Henk at the vets did an amazing job with the orthopaedic work, where many vets would have called for euthanasia, he persisted. The problem with Albie is that he was in a small veterinary hospital cage, where he was struggling to use the litter tray, due to his pelvic injuries. Being a white cat meant that he needed a bath most days. In the end I decided to bring him home, because it was easier for me to manage him there.

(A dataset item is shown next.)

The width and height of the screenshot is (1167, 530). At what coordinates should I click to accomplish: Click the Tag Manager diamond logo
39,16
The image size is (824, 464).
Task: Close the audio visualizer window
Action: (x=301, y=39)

He went from being a wild feral cat to an absolute dote. He would let me do anything with him. Daily baths and bandage changes were no bother . As he started to regain mobility, it was obvious that there was neurological damage in one foot as well. Tom at the Ark in Killarney was very helpful with this and between us all we had to teach him to walk again. I was using a poker chip taped to his foot to keep his paw flat , and you would hear him "tip tapping "around the house. He stayed with me for 4 months, until he was ready to go to a new home and had no further repercussions with his injuries. His rehoming happened so quickly because everyone had been following his story and there were many offers of homes for him. My home felt very empty after he had gone, and certainly took a piece of my heart with him too.
What would you say to someone thinking about volunteering?
Anyone can become a volunteer...you do not have to have professional training like myself. Everyone has a skill or something to give.
* Fostering an animal for a few weeks/ days.
* Helping with homechecks.
*Manning the telephone.
*Driving an animal to the vets.
*Taking photographs of animals for rehoming.( good photos "sell" an animal)
* Walking a dog that is stuck in kennels or in the vets.
*Baking cakes for a fundraising stall.
* Organising a fundraising event.
* Media skills such as fb
* Corporate help for large scale funding
* Secretarial skills
The animals need people from all walks of life; and any help, large or small, makes a difference to their future.